YOUR OBJECTIVE:
Restate, word for word and with no pictures, the stretch of lines in the data below that begins at the line with "The width and height of the screenshot is (1116, 589)." and ends at the line with "This screenshot has height=333, width=447.", inclusive.

__________

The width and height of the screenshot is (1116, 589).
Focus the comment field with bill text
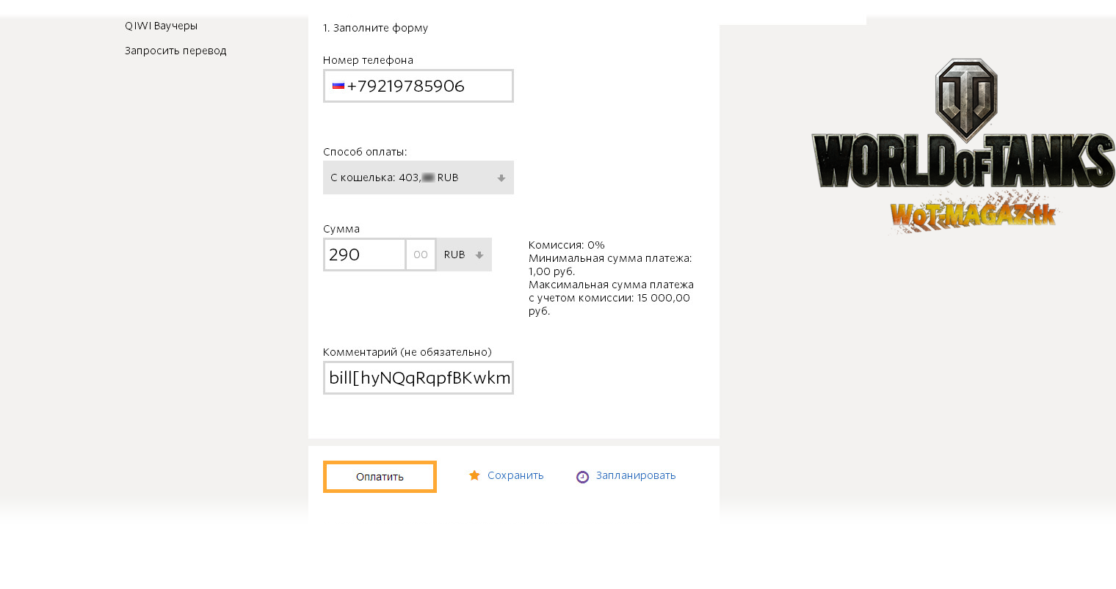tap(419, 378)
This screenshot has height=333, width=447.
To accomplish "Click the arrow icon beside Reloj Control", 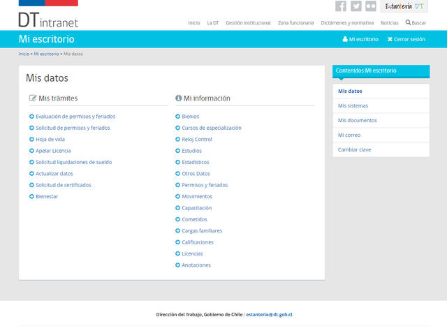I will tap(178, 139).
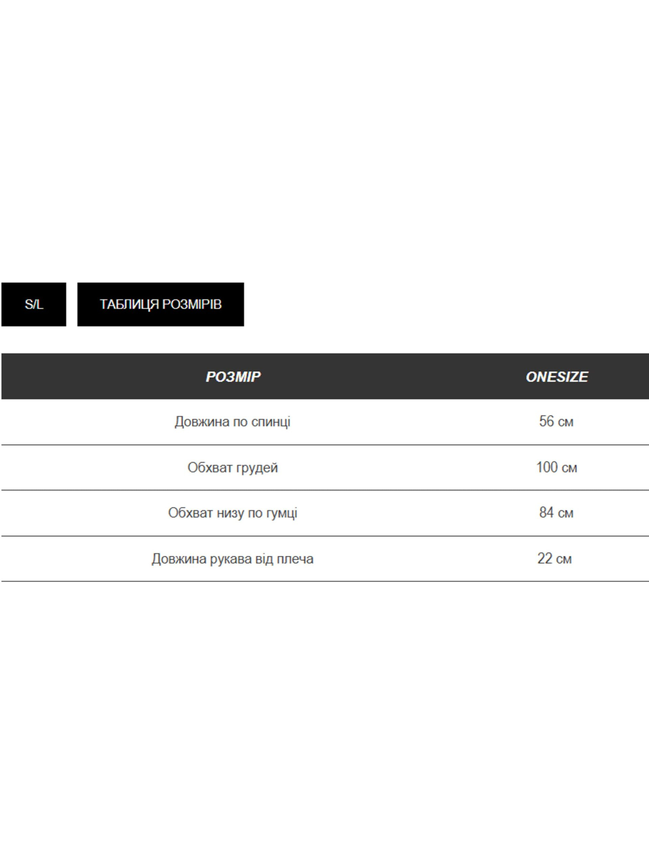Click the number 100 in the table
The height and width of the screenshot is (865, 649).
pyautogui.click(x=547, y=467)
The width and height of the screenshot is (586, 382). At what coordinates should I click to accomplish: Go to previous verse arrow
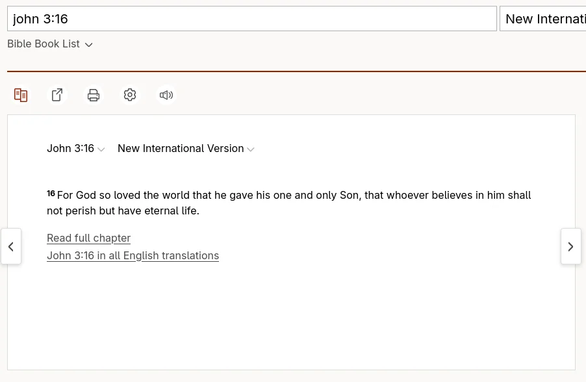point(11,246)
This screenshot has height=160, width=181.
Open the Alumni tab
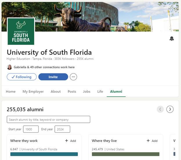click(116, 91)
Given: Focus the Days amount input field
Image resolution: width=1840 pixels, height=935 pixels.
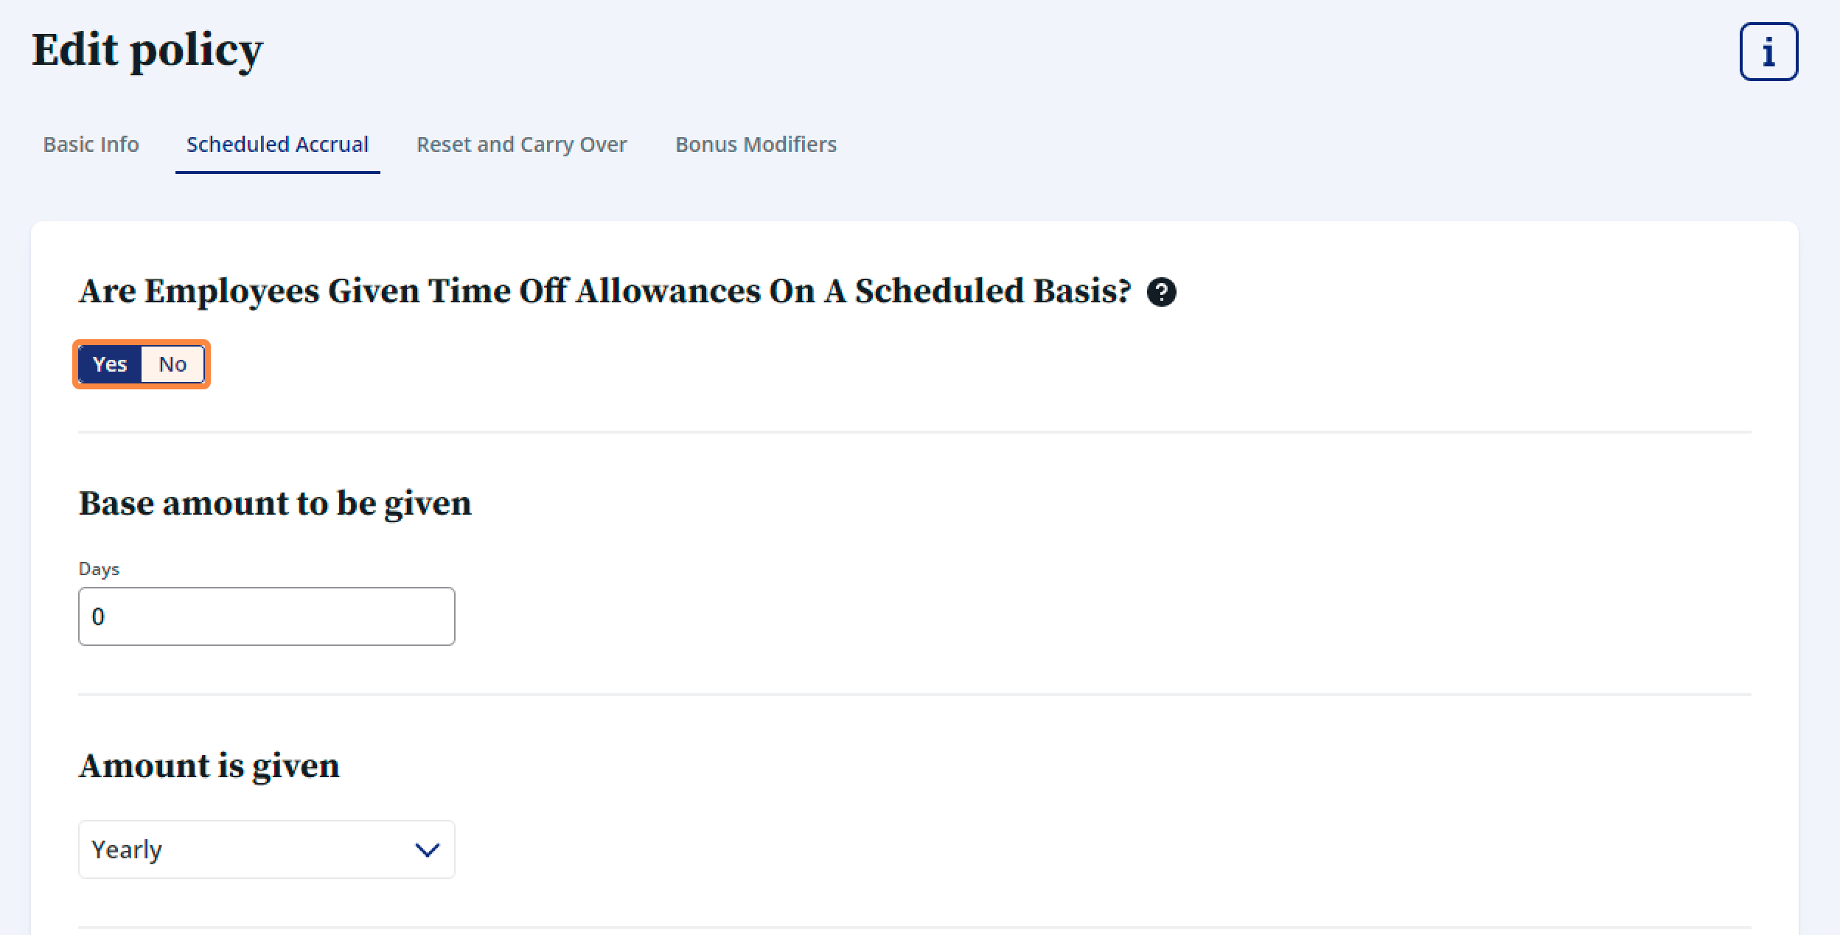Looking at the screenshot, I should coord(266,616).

__________

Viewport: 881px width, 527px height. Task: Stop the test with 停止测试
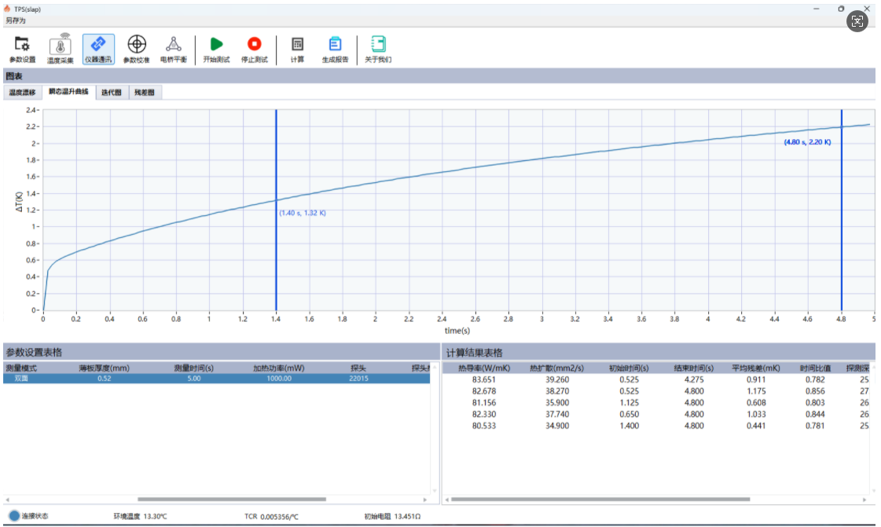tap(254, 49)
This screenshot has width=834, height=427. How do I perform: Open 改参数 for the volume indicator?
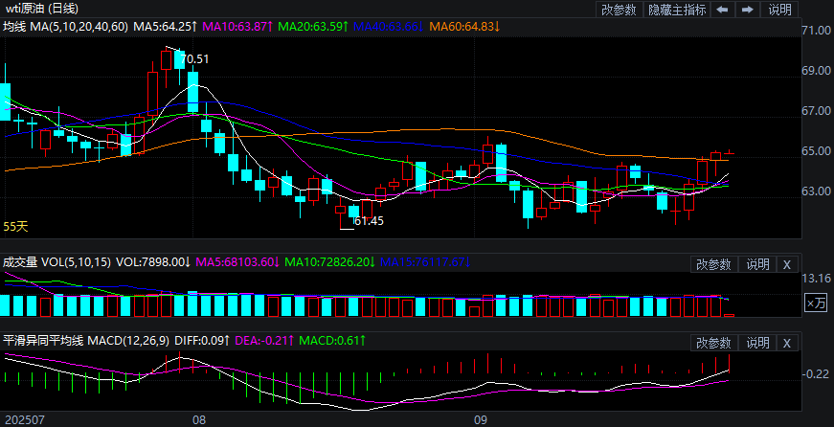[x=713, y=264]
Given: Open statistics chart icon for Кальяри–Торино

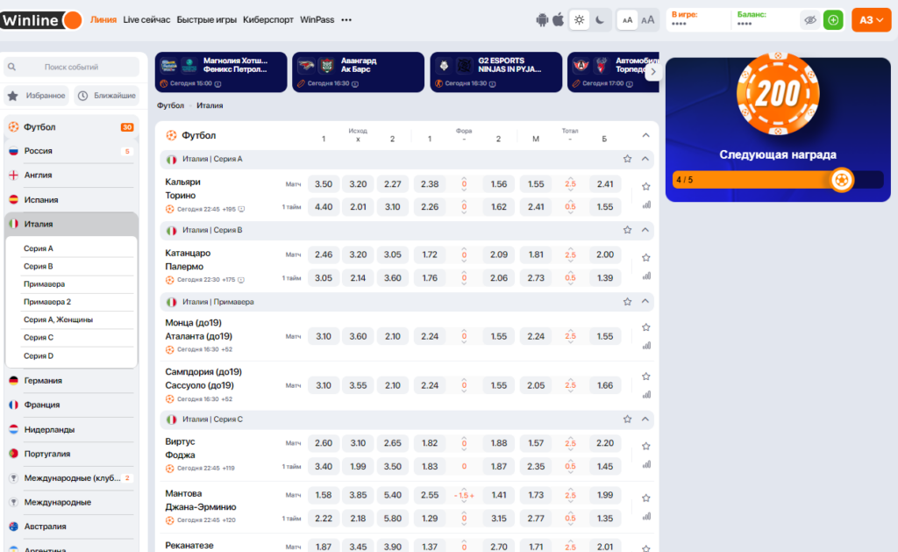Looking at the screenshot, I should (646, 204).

__________

RESPONSE AREA:
The width and height of the screenshot is (1116, 589).
Focus the comment field with bill text
tap(419, 378)
This screenshot has height=333, width=447.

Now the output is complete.